▼
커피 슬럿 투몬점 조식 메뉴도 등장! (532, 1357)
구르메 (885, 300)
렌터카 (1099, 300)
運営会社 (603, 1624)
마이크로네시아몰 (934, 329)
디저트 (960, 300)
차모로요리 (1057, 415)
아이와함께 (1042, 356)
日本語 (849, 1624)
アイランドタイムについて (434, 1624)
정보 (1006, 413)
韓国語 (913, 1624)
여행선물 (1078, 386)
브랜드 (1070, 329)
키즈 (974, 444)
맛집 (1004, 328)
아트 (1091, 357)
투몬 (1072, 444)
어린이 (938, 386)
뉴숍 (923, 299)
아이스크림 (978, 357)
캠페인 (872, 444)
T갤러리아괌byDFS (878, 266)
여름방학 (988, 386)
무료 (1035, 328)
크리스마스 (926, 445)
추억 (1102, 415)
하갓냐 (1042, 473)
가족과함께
▲
All of the material is to be given again exactly.

커피 슬럿 투몬점 조식 메뉴도 등장! (532, 1357)
구르메 (885, 300)
렌터카 (1099, 300)
運営会社 (603, 1624)
마이크로네시아몰 (934, 329)
디저트 (960, 300)
차모로요리 (1057, 415)
아이와함께 (1042, 356)
日本語 (849, 1624)
アイランドタイムについて (434, 1624)
정보 (1006, 413)
韓国語 (913, 1624)
여행선물 (1078, 386)
브랜드 (1070, 329)
키즈 (974, 444)
맛집 (1004, 328)
아트 (1091, 357)
투몬 (1072, 444)
어린이 (938, 386)
뉴숍 (923, 299)
아이스크림 (978, 357)
캠페인 (872, 444)
T갤러리아괌byDFS (878, 266)
여름방학 (988, 386)
무료 (1035, 328)
크리스마스 (926, 445)
추억 (1102, 415)
하갓냐 (1042, 473)
가족과함께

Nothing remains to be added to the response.